Background: We assessed the efficacy of amifostine for protection from chemotherapy-induced toxicities in patients treated with conventional-dose paclitaxel, ifosfamide, cisplatin (TIP) and high-dose carboplatin, etoposide and thiotepa (CET) followed by peripheral blood progenitor cell (PBPC) rescue.
Patients and methods: In a prospective single-center study 40 patients with relapsed or refractory germ-cell tumors (GCT) were treated with 3 cycles of conventional-dose TIP followed by one cycle of high-dose CET. Patients were randomized either to receive one fixed dose of 500 mg amifostine per day of conventional-dose TIP and two fixed doses of 500 mg per day amifostine during high-dose CET (group A, n = 20) or no amifostine (group B, n = 20). Prior to the first cycle of TIP, one course of 175 mg/m2 paclitaxel and 5 g/m2 ifosfamide (TI) followed by granulocyte-colony stimulating factor (G-CSF) at 10 microg/kg/day were given for PBPC mobilization.

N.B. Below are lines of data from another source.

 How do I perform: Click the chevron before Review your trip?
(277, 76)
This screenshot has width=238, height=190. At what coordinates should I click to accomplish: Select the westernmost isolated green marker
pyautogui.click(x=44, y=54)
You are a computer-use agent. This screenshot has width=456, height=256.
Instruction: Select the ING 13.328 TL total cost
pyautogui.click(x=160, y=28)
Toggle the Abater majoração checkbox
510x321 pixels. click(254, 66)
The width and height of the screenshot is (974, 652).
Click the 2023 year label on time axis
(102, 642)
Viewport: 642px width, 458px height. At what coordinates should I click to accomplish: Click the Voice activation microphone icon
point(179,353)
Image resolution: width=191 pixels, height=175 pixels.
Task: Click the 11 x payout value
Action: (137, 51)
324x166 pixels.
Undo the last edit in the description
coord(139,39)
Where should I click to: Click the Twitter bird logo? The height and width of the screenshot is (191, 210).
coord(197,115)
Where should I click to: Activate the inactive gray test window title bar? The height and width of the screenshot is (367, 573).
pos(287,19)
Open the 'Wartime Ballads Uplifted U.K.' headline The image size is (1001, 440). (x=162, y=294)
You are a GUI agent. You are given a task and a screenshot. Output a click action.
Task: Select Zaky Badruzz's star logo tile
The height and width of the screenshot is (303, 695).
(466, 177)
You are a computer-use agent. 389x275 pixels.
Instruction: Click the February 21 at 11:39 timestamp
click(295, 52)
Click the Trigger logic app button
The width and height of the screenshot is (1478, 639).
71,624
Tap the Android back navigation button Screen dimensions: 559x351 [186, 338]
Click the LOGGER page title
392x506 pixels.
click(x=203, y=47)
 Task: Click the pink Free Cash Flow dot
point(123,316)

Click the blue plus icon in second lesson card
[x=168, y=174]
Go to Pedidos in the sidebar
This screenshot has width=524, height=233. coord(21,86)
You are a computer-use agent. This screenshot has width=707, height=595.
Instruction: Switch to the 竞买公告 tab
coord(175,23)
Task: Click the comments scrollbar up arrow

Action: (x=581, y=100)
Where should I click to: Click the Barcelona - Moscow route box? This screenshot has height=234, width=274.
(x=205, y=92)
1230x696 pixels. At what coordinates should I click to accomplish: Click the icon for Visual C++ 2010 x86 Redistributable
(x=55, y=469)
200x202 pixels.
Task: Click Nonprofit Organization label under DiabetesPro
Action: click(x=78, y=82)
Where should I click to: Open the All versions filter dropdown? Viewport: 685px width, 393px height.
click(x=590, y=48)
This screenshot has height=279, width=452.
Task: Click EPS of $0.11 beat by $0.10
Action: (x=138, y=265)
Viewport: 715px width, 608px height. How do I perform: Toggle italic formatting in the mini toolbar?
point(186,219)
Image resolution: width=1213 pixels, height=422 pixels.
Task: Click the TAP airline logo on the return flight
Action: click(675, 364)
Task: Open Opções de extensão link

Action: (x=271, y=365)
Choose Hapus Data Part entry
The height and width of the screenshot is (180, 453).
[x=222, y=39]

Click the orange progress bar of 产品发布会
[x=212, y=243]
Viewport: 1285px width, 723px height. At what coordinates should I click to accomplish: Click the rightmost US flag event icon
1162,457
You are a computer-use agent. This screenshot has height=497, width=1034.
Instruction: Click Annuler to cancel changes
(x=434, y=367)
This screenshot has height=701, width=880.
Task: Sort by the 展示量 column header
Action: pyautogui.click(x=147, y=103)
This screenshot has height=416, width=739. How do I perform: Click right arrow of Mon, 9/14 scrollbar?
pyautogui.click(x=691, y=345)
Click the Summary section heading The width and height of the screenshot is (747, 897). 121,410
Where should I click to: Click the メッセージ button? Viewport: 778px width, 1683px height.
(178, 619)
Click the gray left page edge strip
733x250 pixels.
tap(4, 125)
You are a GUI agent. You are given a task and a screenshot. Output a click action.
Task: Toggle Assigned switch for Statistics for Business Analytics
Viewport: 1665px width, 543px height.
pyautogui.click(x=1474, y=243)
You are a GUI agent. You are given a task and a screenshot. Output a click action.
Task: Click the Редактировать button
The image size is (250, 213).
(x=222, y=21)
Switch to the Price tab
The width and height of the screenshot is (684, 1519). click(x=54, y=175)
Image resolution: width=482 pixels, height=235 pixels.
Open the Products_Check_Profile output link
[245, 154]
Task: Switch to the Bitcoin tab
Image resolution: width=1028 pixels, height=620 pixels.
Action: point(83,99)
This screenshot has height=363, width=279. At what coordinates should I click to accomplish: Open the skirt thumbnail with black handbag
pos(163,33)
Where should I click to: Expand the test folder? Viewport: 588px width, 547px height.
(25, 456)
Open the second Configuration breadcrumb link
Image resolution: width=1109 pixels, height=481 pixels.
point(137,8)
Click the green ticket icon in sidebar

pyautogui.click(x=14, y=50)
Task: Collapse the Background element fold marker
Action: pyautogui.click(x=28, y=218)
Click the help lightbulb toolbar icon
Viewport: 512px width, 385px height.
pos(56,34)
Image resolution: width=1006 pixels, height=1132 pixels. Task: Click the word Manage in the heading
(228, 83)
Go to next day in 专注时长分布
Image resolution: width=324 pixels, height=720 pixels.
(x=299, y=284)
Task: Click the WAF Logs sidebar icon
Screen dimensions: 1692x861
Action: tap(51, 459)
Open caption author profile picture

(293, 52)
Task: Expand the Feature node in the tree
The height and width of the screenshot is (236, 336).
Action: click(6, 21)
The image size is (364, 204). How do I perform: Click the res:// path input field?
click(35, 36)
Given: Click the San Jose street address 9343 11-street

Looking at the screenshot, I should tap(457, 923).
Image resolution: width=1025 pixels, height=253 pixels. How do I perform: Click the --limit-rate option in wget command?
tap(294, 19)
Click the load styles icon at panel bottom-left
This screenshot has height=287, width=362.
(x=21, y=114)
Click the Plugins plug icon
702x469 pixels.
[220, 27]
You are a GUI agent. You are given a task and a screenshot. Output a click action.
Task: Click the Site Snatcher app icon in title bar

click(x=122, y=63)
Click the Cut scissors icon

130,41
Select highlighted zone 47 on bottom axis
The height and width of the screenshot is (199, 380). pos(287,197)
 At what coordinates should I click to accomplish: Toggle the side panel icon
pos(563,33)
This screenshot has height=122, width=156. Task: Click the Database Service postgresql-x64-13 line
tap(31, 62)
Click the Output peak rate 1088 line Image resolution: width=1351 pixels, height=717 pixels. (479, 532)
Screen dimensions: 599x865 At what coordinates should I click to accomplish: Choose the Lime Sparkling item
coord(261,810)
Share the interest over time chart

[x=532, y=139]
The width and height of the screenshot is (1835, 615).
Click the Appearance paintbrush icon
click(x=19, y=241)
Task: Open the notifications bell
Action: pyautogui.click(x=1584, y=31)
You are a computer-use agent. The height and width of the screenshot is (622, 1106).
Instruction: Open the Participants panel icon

Results: Toxicities and response to conventional-dose TIP and high-dose CET could be evaluated in 40 patients (100%) and 32 of 40 patients (80%), respectively. Peripheral neurotoxicity (i.e. paresthesia or sensorymotor impairment), hearing impairment, hematologic toxicity, nephrotoxicity, nausea, myalgia, skin- and liver-toxicity did not differ siginificantly between the two patient groups. Likewise, the response rates to TIP and high-dose CET were comparable in patients with or without amifostine. After a median follow-up of 18 months, 8 of 20 (40%) patients of group A and 6 of 20 (30%) patients of group B are without relapse.
Conclusion: Repeated low doses of 500 mg amifostine additional to conventional-dose TIP or high-dose CET showed no unequivocal advantage in protection from treatment-related toxicities. Furthermore, no significant differences in response rates or survival could be observed in this small number of patients.